Comment 8     The owners maintained that it was not erroneous to classify routine maintenance
              and repairs as capital improvements under the IRS code. According to the IRS
              Publication 535, Business Expenses, usually the investment in the business asset
              that adds value to it, lengthens the time to use it, or adapts it to a different use
              would be a capital improvement. The routine maintenance and repairs; therefore,
              usually should not be capital improvements.
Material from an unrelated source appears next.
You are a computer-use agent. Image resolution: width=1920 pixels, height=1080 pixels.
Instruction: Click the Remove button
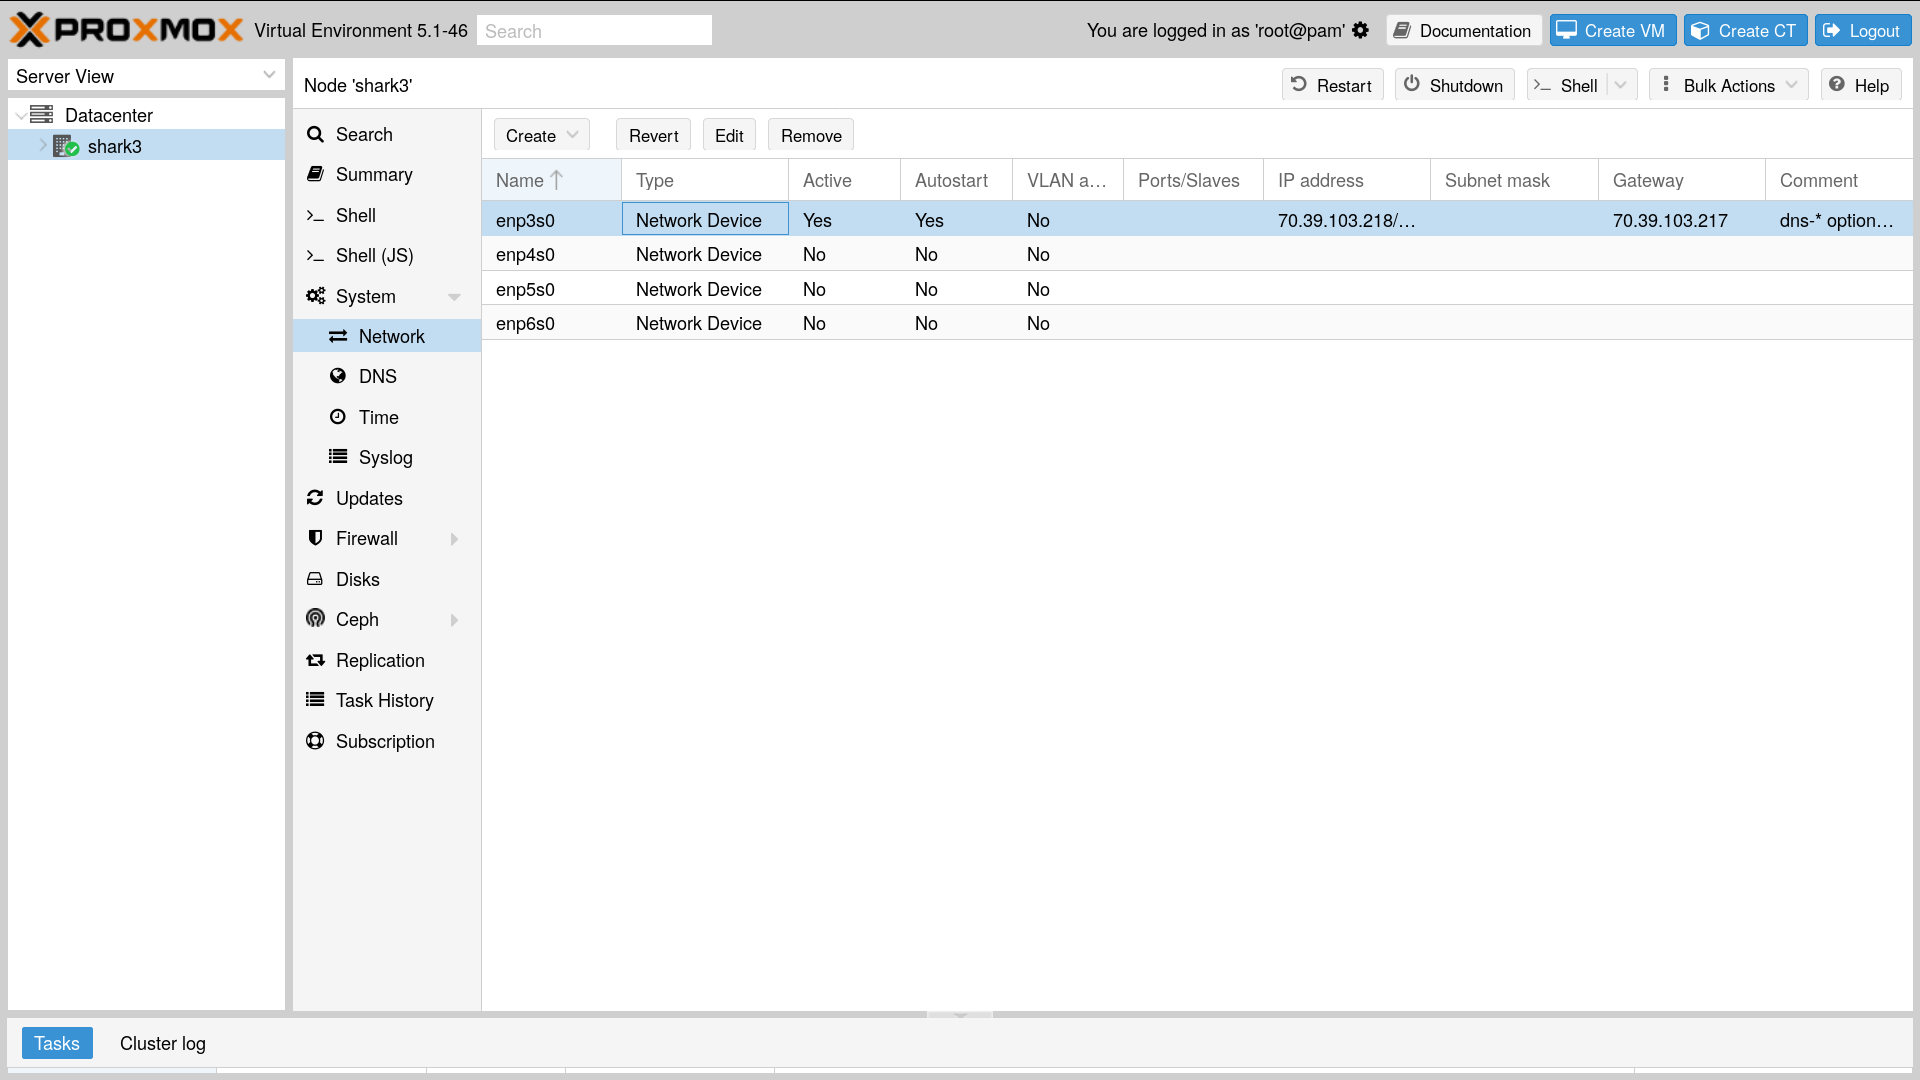click(810, 136)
Comment 9     The owners agreed to review their books and records for 2006 and make the
              adjustment entries if needed. The owners did not address other inadequate
              expenses such as payroll which still incurred as of June 30, 2008, our ending audit
              period. We revised a statement regarding the disclosure of the transfers in the
              financial records.

Comment 10 The owners claimed that some of the tenant security deposits were inadvertently
           misclassified into projects’ operating accounts, and they were not sure whether
           they had misclassified tenant security deposits from the previous owners. We
           disagree with the claim that the owners inadvertently misclassified some of the
           tenant security deposits into the projects’ operating accounts because the tenant
           security deposit bank statements as of December 31, 2008, that the owners
           provided as attachments showed that they deposited and refunded the tenant
           security deposit funds out of the projects’ operating bank accounts. Further, the
           2007 audited financial statements clearly disclosed that the owners classified
           tenant security deposits obtained from the previous partners as owners’
           contributions.

Comment 11 The owners claimed that they are not responsible for late submission of the annual
           audited financial statements because they had no control over their independent
           auditors. The owners’ regulatory agreements with HUD and HUD regulations
           specified that it was the owners’ responsibility to submit the annual audited
           financial statements within 90 days following the end of each fiscal year.

Comment 12 The owners claimed that they did not transfer the management agent but
           subcontracted the management of the projects to their related entity. The owners
           did not inform and obtain HUD’s approval to transfer or subcontract the
           management of the projects.